Can you give the lines from the one containing "[Facebook] (405, 2520)" through the one containing "[Enquire Now]", inclusive, as a numbered list, leaving out blank lines?
****************
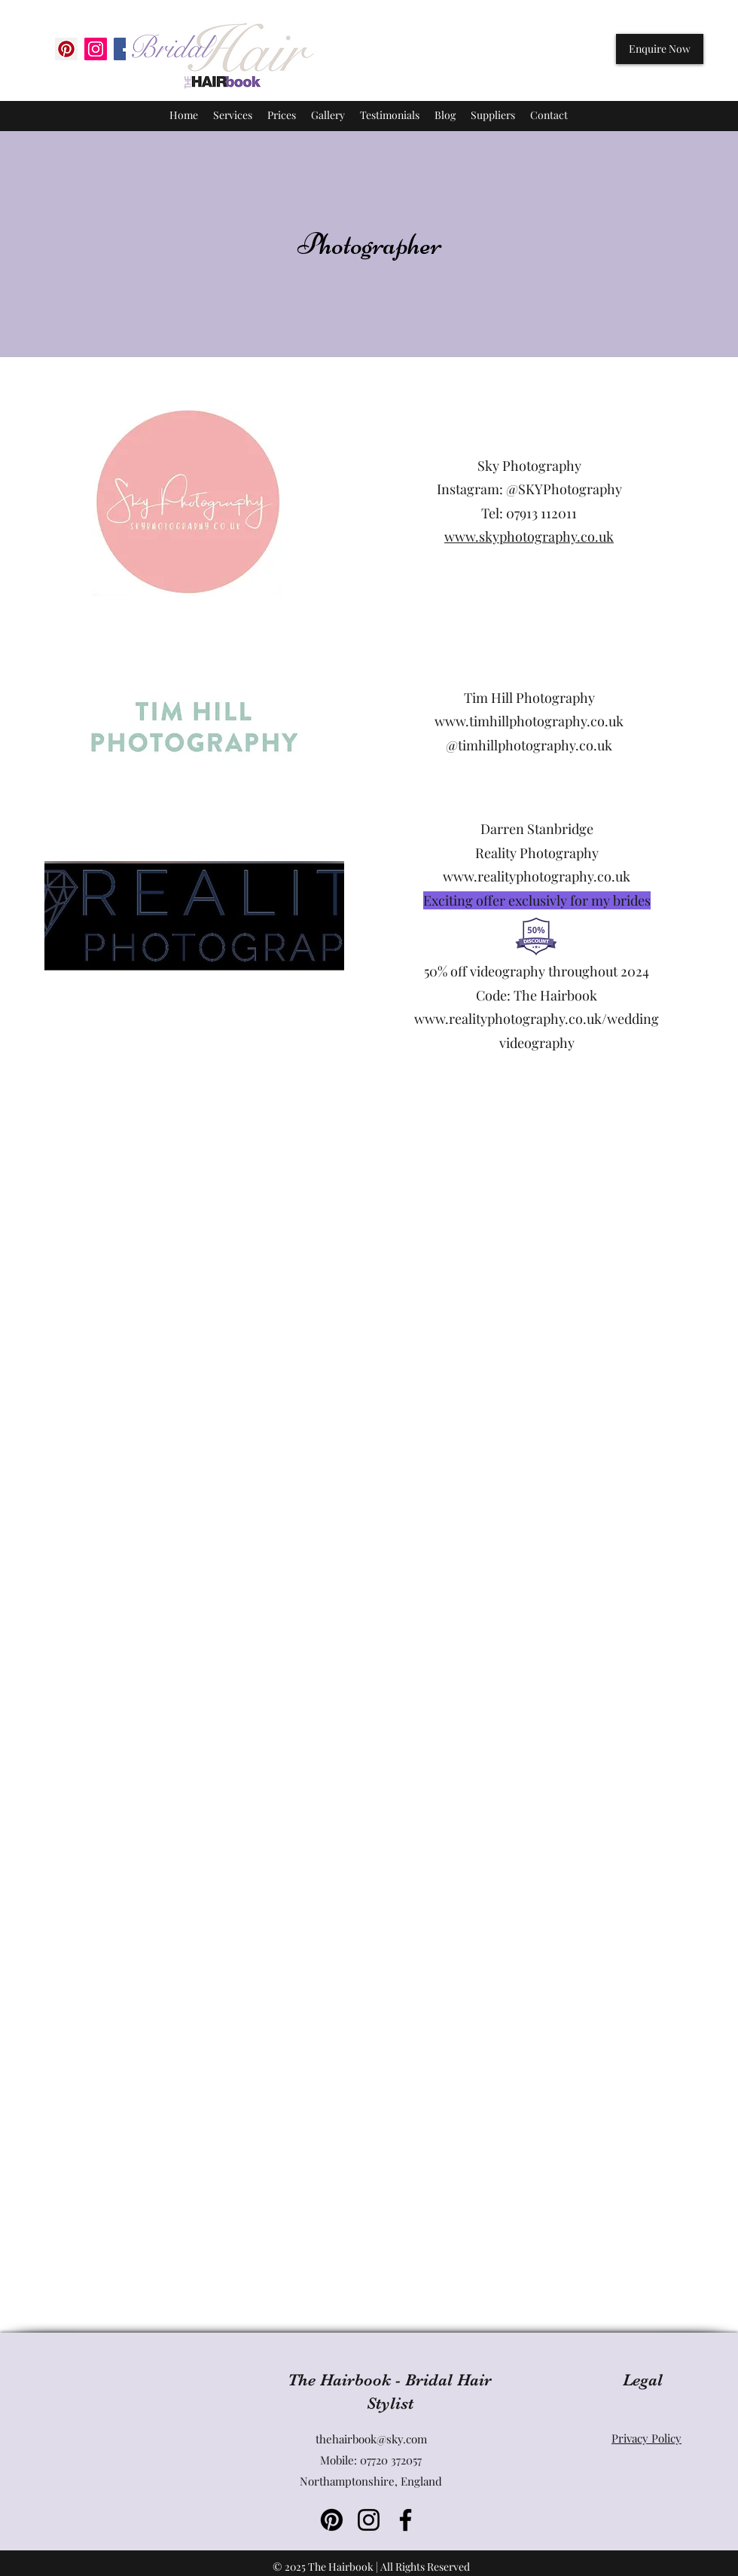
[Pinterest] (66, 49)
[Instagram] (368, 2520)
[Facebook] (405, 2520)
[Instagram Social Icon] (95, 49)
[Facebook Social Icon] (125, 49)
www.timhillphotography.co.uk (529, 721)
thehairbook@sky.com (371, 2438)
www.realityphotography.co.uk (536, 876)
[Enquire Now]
****************
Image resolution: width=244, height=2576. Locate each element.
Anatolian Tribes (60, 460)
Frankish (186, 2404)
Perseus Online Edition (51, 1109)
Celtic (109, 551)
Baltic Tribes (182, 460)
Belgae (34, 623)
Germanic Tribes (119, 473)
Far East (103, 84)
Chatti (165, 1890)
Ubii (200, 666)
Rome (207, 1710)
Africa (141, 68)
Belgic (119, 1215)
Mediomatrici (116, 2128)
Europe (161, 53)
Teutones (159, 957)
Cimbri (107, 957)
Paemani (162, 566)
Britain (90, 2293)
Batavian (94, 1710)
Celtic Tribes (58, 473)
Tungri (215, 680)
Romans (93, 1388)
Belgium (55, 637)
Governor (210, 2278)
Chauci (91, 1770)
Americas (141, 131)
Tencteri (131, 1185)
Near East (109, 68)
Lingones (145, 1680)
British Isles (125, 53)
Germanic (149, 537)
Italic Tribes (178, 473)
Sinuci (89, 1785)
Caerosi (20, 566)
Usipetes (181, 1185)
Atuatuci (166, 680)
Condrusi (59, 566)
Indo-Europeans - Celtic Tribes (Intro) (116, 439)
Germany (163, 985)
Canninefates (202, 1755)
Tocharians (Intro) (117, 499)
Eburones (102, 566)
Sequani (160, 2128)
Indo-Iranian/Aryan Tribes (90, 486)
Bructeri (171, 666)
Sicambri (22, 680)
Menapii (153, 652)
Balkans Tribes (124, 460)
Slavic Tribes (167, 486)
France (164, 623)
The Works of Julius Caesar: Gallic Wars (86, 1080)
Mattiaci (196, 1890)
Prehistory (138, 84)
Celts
****************
Response —
1. [Facebook] (405, 2520)
2. [Instagram Social Icon] (95, 49)
3. [Facebook Social Icon] (125, 49)
4. www.timhillphotography.co.uk (529, 721)
5. thehairbook@sky.com (371, 2438)
6. www.realityphotography.co.uk (536, 876)
7. [Enquire Now]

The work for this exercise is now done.